Sec. 305(a) provides, in general, that gross income does not include the amount of any distribution of the stock of a corporation made by such corporation to its shareholders with respect to its stock.
If Universal had distributed cash in the amount of the fair market value of the preferred stock, rather than the stock itself, the corporation’s earnings and profits would have been sufficient to require the shareholders to treat such a distribution as a dividend which would have been reported as ordinary income. Sec. 316(a); see sec. 306(c)(2).
Forty percent for contributions made after Oct. 31, 1978. Pub. L. 95-600, sec. 402(b)(2).
The record indicates that the New York Community Trust is an organization described in sec. 170(c), but fails to disclose whether or not it is a private foundation.

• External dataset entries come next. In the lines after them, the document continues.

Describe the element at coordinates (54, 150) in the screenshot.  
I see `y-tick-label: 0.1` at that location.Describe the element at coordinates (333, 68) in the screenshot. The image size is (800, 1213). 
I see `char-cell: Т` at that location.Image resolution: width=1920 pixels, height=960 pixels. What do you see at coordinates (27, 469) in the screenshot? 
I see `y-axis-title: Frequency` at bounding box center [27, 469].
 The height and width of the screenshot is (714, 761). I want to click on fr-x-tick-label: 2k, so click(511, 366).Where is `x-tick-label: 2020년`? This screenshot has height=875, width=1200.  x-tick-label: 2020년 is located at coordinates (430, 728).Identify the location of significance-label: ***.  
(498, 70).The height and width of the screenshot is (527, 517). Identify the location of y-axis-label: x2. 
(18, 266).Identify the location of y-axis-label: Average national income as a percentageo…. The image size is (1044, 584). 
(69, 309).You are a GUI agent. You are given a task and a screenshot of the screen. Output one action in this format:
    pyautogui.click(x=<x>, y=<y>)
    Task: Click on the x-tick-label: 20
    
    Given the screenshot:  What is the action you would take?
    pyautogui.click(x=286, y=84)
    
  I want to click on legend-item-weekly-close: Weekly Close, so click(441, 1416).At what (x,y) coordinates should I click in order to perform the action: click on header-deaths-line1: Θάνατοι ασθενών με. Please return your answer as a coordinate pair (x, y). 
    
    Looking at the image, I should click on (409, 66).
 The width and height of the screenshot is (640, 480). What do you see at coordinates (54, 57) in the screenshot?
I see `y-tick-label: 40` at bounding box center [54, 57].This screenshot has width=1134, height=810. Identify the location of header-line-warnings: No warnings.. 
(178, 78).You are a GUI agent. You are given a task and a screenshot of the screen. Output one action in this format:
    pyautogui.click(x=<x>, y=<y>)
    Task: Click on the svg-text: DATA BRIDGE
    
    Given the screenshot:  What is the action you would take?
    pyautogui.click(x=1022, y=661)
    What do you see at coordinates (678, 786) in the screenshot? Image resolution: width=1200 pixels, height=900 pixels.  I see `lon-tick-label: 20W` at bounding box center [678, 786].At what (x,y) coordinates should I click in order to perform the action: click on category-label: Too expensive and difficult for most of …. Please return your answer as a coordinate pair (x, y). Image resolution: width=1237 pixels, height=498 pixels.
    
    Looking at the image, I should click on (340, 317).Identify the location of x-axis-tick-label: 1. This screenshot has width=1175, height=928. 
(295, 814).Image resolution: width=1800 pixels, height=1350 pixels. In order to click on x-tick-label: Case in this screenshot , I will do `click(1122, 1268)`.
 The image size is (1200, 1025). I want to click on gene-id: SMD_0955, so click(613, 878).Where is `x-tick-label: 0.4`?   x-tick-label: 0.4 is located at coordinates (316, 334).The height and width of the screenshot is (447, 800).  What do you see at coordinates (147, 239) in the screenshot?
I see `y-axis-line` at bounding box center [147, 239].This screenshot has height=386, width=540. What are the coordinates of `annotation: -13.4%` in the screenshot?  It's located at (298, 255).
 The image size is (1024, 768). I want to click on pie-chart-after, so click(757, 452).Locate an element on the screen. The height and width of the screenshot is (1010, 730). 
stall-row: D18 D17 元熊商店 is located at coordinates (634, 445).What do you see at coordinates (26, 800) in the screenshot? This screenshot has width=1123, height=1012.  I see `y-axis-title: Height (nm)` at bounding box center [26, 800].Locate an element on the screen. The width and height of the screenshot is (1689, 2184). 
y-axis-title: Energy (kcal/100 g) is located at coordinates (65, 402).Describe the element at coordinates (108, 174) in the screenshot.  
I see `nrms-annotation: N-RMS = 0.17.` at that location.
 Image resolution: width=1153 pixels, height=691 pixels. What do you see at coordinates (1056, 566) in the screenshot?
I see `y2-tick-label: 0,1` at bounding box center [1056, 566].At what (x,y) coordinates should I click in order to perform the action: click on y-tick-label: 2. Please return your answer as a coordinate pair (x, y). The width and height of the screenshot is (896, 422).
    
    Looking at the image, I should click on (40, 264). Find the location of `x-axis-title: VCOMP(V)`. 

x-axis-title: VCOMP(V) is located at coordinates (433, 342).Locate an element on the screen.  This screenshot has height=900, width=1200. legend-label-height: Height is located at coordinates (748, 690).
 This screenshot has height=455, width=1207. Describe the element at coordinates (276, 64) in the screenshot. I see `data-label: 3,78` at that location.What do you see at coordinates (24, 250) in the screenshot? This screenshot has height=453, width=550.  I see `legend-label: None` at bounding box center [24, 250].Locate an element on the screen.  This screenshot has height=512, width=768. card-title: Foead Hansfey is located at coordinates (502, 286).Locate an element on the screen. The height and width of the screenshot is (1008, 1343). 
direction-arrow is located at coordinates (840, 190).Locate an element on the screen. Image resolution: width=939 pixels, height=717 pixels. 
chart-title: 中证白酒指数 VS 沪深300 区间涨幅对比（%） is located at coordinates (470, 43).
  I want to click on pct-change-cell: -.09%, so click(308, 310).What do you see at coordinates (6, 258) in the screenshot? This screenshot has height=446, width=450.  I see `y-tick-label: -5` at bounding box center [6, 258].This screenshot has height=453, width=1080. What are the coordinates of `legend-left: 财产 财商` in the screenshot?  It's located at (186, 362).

This Court continued to follow the analysis in our opinion in Chamberlin despite the reversal by the Sixth Circuit. In Estate of Rosenberg v. Commissioner, 36 T.C. 716 (1961), we held that the sale of preferred stock which had been distributed on common stock to large corporate investors, and which contained a mandatory redemption provision, resulted in a dividend to the shareholders taxable at ordinary income rates. After examining the transaction, we stated:
“the purpose [of the distribution, sale and redemption] was to siphon off corporate earnings and profits and the importance which we attach to the redemption provision is that it enabled petitioners to accomplish the plan without a permanent impairment of their ownership and control of the corporation. [36 T.C. at 726.]”
Similarly, in the case at bar, petitioner attempted to use Universal’s earnings and profits to make a charitable contribution for which petitioner took a deduction while neither recognizing dividend income nor losing control of the corporation.
The example provided to petitioner by his accountant reaches that conclusion as follows: if the corporation distributed $100,000 in cash to petitioner as a dividend, petitioner would have paid $65,000 in income tax on this amount, leaving him with $35,000 in cash. By using the distribution of preferred stock, however, petitioner paid no tax when the stock was distributed by the corporation and received a $100,000 charitable contribution deduction which resulted in a tax savings of $65,000.
See also Grove v. Commissioner, T.C. Memo. 1972-98; Carrington v. Commissioner, T.C. Memo. 1971-222; Fox v. Commissioner, T.C. Memo. 1968-205.
Humacid Co. v. Commissioner, 42 T.C. 894 (1964), was decided prior to the Tax Reform Act of 1969, which provided for the reduction of charitable contribution deductions for gifts of appreciated property.